Despite Mr Trump’s departure from the presidential office at the start of 2021, President Joe Biden ruled that the ban first enforced by Mr Trump would remain in place when he first took his seat in the White House.
The ban had been reviewed several times since, but remained in place, with President Biden stating that to allow people from these countries and the 26 Schengen countries to enter the country at that point would “be detrimental to the interests of the United States.”
What are the current rules for travel between the US and the UK?
Currently, the US travel ban means that British nationals attempting to enter the country from the United Kingdom, as well as European citizens from a number of Schengen countries, would be barred from entry.
Current travel guidance from the UK Foreign Commonwealth Development Office (FCDO) states: “It is not possible for most British nationals to enter the USA if they have been in the UK, Ireland, Schengen zone, Iran, Brazil, China, South Africa or India within the previous 14 days.”
Individuals who have a visa or are US residents are exempt from the country’s closed border rules, which are set to change over the next month.
"Those arriving from outside the above areas will need to get a visa or an Electronic System for Travel Authorisation (ESTA) visa waiver to enter or transit the USA as a visitor,” says the FCDO.
Anyone who is able to travel to the US under the above circumstances must currently get a Covid test within 72 hours of their flight departing for the US and provide a negative result or proof of having recovered from the virus before boarding their flight.
Travellers who are fully vaccinated with a vaccine approved by the US Food and Drug Administration should take a Covid test between three and five days after travel – with those who are not fully vaccinated required to take a test and self-isolate for seven days upon arriving in the US.
The above rules are now due to change, however, following an announcement from the US Government on 20 September 2021.
When will the US lift travel ban from the UK?
On 20 September, the Biden administration announced the most recent change to their border rules, allowing visitors from all over the world to enter freely for the first time since the beginning of the pandemic.
The new UK travel rules from the US Government will mean that anyone with proof of vaccination and a negative test from within 72 hours can travel to the country from 33 select countries across the globe, including the UK, China, India and Brazil.

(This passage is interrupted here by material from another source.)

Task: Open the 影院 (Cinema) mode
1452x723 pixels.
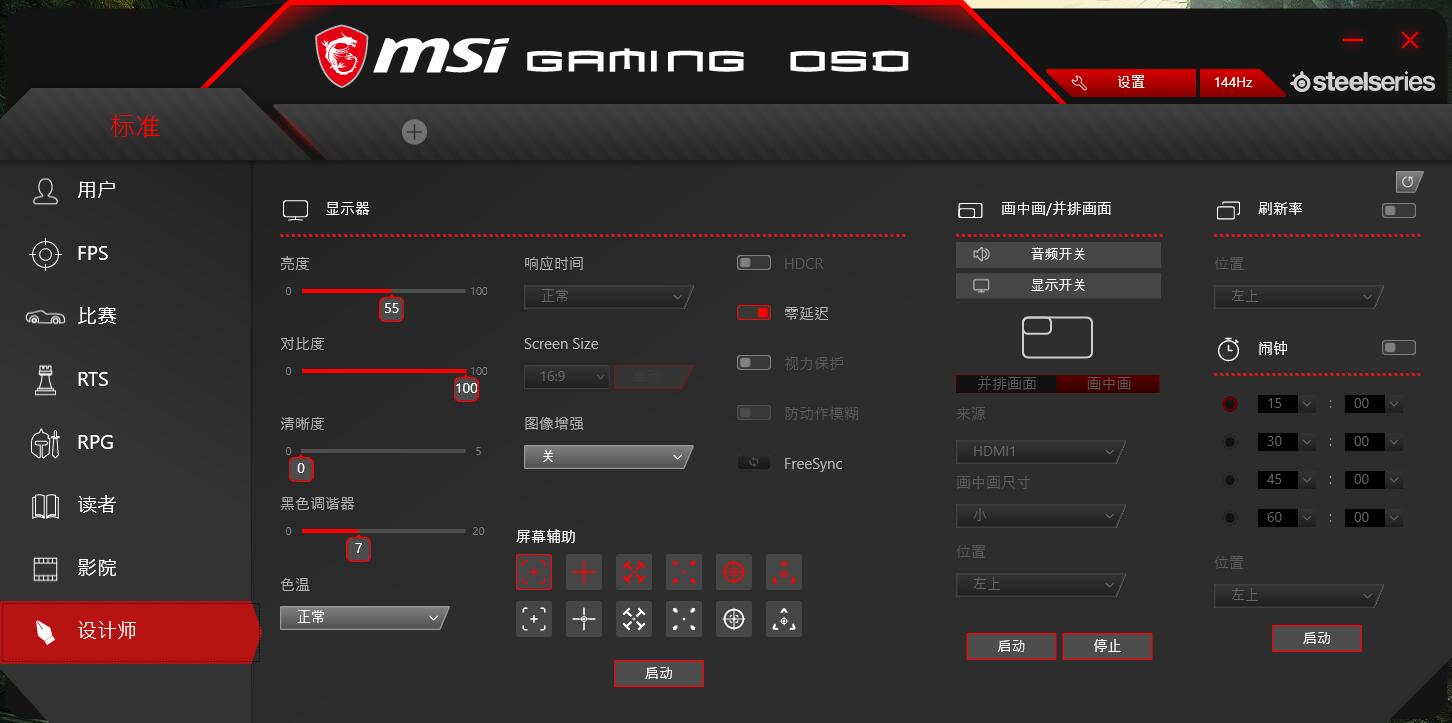Action: (x=95, y=567)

“This new system allows us to implement strict protocols to prevent the spread of Covid from passengers flying internationally to the United States,” said Jeff Zients, head of President Biden’s Covid-19 task force on 20 September of the changes to the US international travel rules.
“Requiring foreign nationals travelling to the United States be fully vaccinated is based on public health.
“This is based on individuals rather than a country-based approach.”
This guidance is set to come into effect on 8 November, following confirmation of the US-UK travel ban easing on Friday 15 October.
What else do I need to know about travelling from UK to the US?
Passengers entering the United States after international restrictions are eased will be required to wear a mask while travelling, as well as share their telephone number and email address for contact tracing purposes.
The US is currently on the UK’s new, simplified green list for travel, meaning that fully-vaccinated people planning to travel from the US will no longer need a pre-departure test in order to fly home.
On top of that, double-jabbed travellers can replace the day two PCR test with a lateral flow test within a few weeks of arriving home as well.
The latest messaging from the FCDO does not currently advise against travel to the 50 states making up the US, or its territories like the US Virgin Islands, Northern Mariana Islands, Samoa or Puerto Rico.